The Earth's physical resources are finite. We threaten our future if we try to live beyond those means, so we must build a sustainable society that guarantees our long-term future.
The above quotation comes from a document describing the philosophical basis of the Green Party. The late economist, Professor Julian Simon, rejected this view in his book, The Ultimate Resource 2. To quote from Chapter 3 (entitled "Can the supply of natural resources - especially energy - really be infinite? Yes!"):Chapter 2 showed that natural resources, properly defined, cannot be measured. Here I draw the logical conclusion: Natural resources are not finite. Yes, you read correctly.

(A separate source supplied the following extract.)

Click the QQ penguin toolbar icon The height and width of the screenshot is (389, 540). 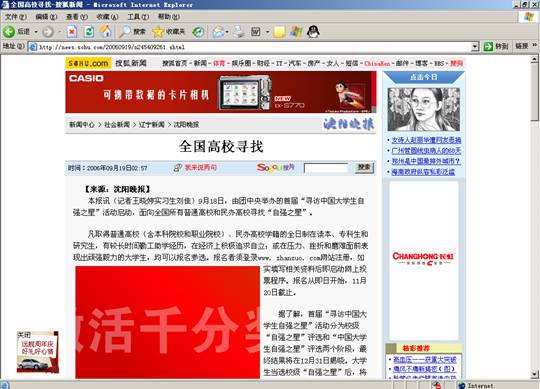pos(313,32)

So here we have a deceased but influential economist claiming that resources are infinite! Note the "properly defined" bit above. The following paragraph from the summary of Chapter2, illustrates the thinking here:
Material-technical forecasts of resource exhaustion often go wrong for two reasons. (1) No matter how closely defined, the physical quantity of a resource in the earth is not known at any time, because resources are sought and found only as they are needed; an example is the increase in the known supplies of such resources as copper, as shown in table 2-1 and figure 2-1. (2) Even if the physical quantities of particular closely defined natural resources were known, such measurements would not be economically meaningful, because we have the capacity to develop additional ways to meet our needs - for example, by using fiber optics instead of copper wiring, by developing new ways to exploit low grades of copper ore previously thought not usable, and by developing new energy sources such as nuclear power to help produce copper, perhaps by extracting it from sea water. Thus the existing "inventory" of natural resources is operationally misleading; physical measurements do not define what we will be able to use as future supplies.What Simon has demonstrated is that it is hard to measure what resources are available in the earth, that we don't know what future means of providing those resources or substituting for them will become available and it is thus hard to define what resources the earth can/will ultimately provide to humanity.
However he has not demonstrated that the earth can provide us with "infinite" resources, merely that we do not know what resources it could ultimately provide us with. However Chapter 3 is where he attempts to demonstrate that resources are in fact "infinite". I shall tackle the reasoning there in my next article.
One might ask why I am bothering with this. The answer is that, whilst Simon is wrong about getting "infinite" resources from the earth, he has sound arguments to make about the economics of resource usage/scarcity and I believe he goes wrong in an "interesting" way. Understanding where he goes wrong can help understand what the real situation is regarding "the limits to growth".